This polarization has been true a long time and may be inherent in democracy. One party has tended to be based on and support the working class, while the other party tends to be based on the wealthy—those who work in the mines and those who own the mines, with the concept applied to all forms of business enterprise. This division has been around a long time. English novelist Charles Dickens wrote about it in novel entitled Hard Times. It is also one of the themes of A Tale of Two Cities, although the principal conflict in that novel is between royalty (the land owners) and the peasants (the workers). The principal communist revolutions (Russian and China) were fought for similar reasons, and as those cases make clear, the end result is that while some things change, the social structure essentially remains the same.
Not all people in the States identify as either Democrat or Republican, but those are our major political parties, and, regardless of what they call themselves, people tend to align with one group or the other. We basically have bimodal distribution of political philosophies, even if each of the main divisions has its own internal differences. The French film, Ridicule, does a good job of illustrating the extremes. The protagonist is a land owner who works with the peasants who live on his property. They have a problem with flooding and mosquitoes. The land owner goes to Paris to ask for financial assistance draining the swamp. He is met with ridicule, hence the title of the movie. (My brief summary doesn’t do the film justice. It really is worth watching.)
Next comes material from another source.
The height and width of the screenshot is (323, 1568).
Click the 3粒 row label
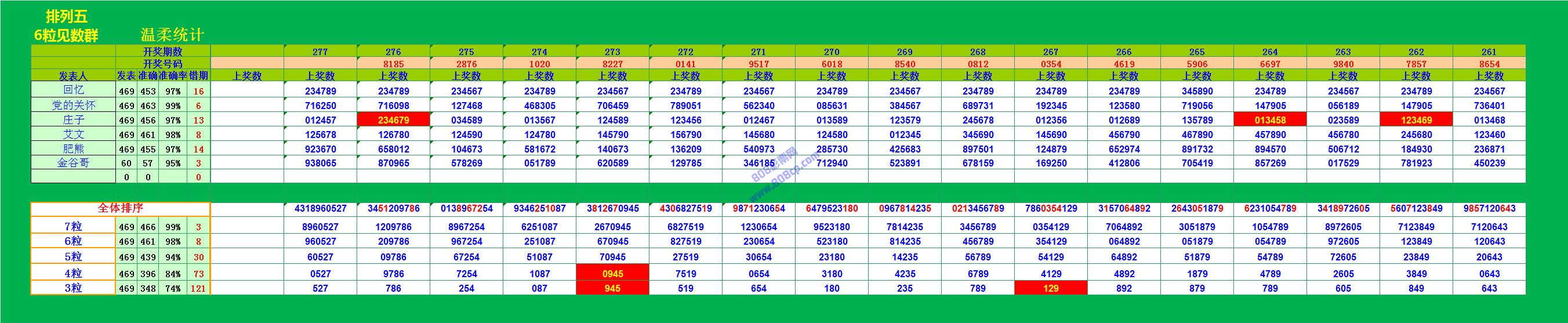(x=73, y=288)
One of the things that the film makes clear: the main difference in society is the division between rich and poor. There are, of course, differences in philosophical orientations within the main divisions. Not all those who are classed as “rich” hold the same beliefs. An English language book, George Orwell’s Animal Farm, addresses the same basic problems and concepts in an allegory about what happens when animals take over a farm after the owner’s death. The pigs take control, and the horse is worked to death. The pigs maintain that “All animals are equal, but some animals are more equal than others.” Orwell ends the novel with the other animals being unable to distinguish between the pigs and the humans.
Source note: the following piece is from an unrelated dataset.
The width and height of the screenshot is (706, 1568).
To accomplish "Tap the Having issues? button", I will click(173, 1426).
Cartoonist Walt Kelly has one of his main characters, Pogo, say “We have met the enemy, and he is us.” And, generally speaking, that’s true. The divisions between us may be inherent in the human condition. An old saying is that “Under capitalism, man oppresses man. But under socialism, it’s the other way around.” Modern democracies were developed to mitigate the oppression. In general, poor people are better off now than they were in the Middle Ages, the nineteenth century, or even the 1950s. In the grand scheme of things, it hasn’t been that long since most people were slaves. At least currently, Democrats theoretically favor change, and Republicans theoretically desire that things remain the same.
My guess is that change is built into the system. Things will (must) change. The question is how. In the past, change has most frequently occurred as a result of armed insurrection. Poor people killed the rich—or vice versa. Abraham Lincoln was right: A house divided cannot survive. Lincoln was concerned about the division between “free” states and “slave” states, but the concept applies most political differences. In some case, as was true for the War Between the States, it is relatively easy for us to say that one side is “good” and the other is “evil,” but that distinction is in retrospect. At some point in the future, those living will look back at the current divide between Democrats and Republicans and have as clear a sense of right and wrong as we have looking back at the US Civil War.
Human evolution doesn’t happen quickly, and our main problem may not be the human toll of the conflict between Democrats and Republicans but the conflict between humans and the environment. We have a long way to go before we can consider ourselves “evolved.”